• Beneath the “Patriarchy-Animality-Metaphysics” Complex

    This piece was originally published by LARB Channel Philosoplant

    Essay and photograph by Michael Marder

    Philosophy flourished in Ancient Greece on the basis of the question of nature, construed in vegetal terms. The Greek word for nature was phusis, alluding to growth and, in particular, to the germination and blossoming forth of plants. Nonetheless, the version of classical metaphysics that became predominant in the West was transfixed by the animal world. In fact, provoking the laughter of Diogenes, Plato characterized the human as a featherless bipedal animal and presented an indelible image of the soul as a charioteer who tries to steer a carriage drawn by two horses. Aristotle, in turn, defined the human as a “rational animal.”

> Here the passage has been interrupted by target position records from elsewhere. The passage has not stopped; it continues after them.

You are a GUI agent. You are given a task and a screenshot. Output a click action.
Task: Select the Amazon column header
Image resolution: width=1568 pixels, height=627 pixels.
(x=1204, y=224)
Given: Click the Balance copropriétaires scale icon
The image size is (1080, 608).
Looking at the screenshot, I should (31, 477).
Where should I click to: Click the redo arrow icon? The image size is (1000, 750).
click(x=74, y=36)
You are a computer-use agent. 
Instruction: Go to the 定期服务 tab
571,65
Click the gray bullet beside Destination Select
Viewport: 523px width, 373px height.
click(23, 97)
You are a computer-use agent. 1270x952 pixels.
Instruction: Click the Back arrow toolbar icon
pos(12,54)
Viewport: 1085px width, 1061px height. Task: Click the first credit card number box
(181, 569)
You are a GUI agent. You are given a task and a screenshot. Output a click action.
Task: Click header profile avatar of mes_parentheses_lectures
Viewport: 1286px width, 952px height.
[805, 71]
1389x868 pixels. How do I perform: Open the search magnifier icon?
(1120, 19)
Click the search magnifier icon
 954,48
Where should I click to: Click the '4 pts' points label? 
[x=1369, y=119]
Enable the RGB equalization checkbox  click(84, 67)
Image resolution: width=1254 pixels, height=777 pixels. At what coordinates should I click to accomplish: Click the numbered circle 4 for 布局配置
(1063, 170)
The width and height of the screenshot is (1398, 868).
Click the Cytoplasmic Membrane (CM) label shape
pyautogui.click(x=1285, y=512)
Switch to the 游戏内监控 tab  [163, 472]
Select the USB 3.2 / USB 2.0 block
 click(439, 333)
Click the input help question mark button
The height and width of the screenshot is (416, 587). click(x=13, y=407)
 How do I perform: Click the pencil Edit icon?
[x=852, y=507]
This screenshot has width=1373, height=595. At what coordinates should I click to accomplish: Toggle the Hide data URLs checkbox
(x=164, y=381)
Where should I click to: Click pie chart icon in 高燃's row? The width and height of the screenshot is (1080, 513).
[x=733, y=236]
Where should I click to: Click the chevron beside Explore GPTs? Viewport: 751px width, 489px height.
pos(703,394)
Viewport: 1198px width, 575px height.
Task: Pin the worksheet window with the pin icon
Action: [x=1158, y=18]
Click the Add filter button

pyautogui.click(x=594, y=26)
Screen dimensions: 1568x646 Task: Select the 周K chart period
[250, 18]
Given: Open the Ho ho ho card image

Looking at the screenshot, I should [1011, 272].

    The metaphysical privileging of the animal, hierarchically standing above vegetal life, has situated this mode of thinking in opposition to phusis-nature, closely linked to the world of plants. Paradoxically, the most ethereal, spiritual dimension of metaphysical thought unfolds contra natura, against nature, which is to say, against plants. We emphasize the paradoxality of this move particularly in relation to Aristotle’s philosophy, where the demand is to think each being according to what it is, in keeping with its nature, kata phusin. But what does “according to nature” mean, when the word is divested of its vegetal connotations? Perhaps, one can say that metaphysics thinks nature itself against nature and that, it is consistently with this de-vegetalized “counter-nature nature,” that singular beings and being as a whole are grasped.